Le Jury rappelle qu’il n’est pas compétent pour se prononcer sur un produit ou sur sa dénomination, mais seulement sur la conformité d’une publicité aux règles déontologiques. Il ne lui appartient donc pas de remettre en cause l’appellation « Déguisement gitane » qui correspond au nom que l’annonceur a cru devoir donner au produit qu’il commercialise. A ce titre, il n’a pas à prendre position sur la pertinence ou l’acceptabilité de désigner un produit par la référence à une origine ethnique, à une conviction religieuse, politique ou philosophique, ou à un groupe social.

En revanche, le Jury est compétent pour apprécier si la publicité elle-même méconnaît les règles reproduites ci-dessus.

Il observe que, selon le dictionnaire Larousse, le nom de Gitan est issu de l’espagnol gitano, altération de Egiptano, Égyptien, et qualifie un groupe de Tsiganes, les Kalé, principalement représenté en Espagne, en Afrique du Nord et dans le sud de la France.

Le Jury constate que la mise en scène critiquée tend à assimiler la « gitane » à une voyante ou à une diseuse de bonne aventure. Les autres articles présentés sur la même page sont tous en lien avec une communication avec les esprits, empreinte de sorcellerie et d’occultisme maléfique : une poupée « maléfique animée », un « crâne ouija », des « cartes vaudou », des « bijoux de visage adhésifs vampire »… Cette publicité associe ainsi l’appartenance à la communauté gitane à l’image d’un personnage qui prétend communiquer avec les esprits et qui est mis sur le même plan que des poupées maléfiques ou des cartes vaudou. Elle réduit ainsi les personnes appartenant à ce groupe à des caractéristiques ésotériques et effrayantes, de sorte que l’utilisation de ce nom propage une image des personnes du groupe concerné qui est dégradante et porte atteinte à leur dignité. Elle véhicule en outre une idée péjorative liée à l’appartenance à une ethnie, au sens de la Recommandation précitée.
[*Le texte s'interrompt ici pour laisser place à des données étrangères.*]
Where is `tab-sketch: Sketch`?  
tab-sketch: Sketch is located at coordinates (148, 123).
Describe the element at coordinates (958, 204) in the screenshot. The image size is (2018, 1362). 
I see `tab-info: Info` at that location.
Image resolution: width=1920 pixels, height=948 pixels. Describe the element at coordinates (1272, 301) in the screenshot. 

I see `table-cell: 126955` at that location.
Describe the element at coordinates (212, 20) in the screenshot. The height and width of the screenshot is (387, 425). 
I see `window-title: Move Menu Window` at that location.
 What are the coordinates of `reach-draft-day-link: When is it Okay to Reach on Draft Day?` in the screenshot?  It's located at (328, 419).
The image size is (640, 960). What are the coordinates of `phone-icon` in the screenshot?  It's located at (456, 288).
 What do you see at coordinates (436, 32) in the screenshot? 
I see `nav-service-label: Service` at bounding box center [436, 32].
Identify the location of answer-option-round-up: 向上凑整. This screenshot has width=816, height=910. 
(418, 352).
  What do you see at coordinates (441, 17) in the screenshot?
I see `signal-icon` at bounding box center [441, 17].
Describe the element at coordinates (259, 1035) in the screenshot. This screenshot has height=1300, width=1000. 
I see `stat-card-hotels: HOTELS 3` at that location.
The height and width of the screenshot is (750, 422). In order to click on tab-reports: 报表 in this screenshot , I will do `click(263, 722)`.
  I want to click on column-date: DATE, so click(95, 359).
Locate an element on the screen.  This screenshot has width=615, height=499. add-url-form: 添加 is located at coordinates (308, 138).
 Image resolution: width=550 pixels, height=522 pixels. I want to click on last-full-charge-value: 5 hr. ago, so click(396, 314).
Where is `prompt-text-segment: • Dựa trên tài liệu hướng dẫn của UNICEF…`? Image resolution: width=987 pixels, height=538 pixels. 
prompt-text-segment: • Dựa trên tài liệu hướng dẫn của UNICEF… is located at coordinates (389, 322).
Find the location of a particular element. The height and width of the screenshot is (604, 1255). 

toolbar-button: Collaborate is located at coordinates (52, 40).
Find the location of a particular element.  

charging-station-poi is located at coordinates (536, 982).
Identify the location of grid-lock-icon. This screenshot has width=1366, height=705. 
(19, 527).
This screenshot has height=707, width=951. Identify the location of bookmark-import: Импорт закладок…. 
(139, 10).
En conséquence de ce qui précède, et tout en prenant acte des engagements de l’annonceur qui a reconnu une erreur dans le contrôle de cette campagne publicitaire, le Jury est d’avis que la publicité en cause méconnaît les dispositions précitées de la Recommandation « Image et respect de la personne » de l’ARPP.

Avis adopté le 2 décembre 2022 par M Lallet, Président, Mme Gargoullaud, Vice-Présidente, Mmes Lenain, Boissier et Charlot, MM. Depincé, Le Gouvello, Lucas-Boursier et Thomelin.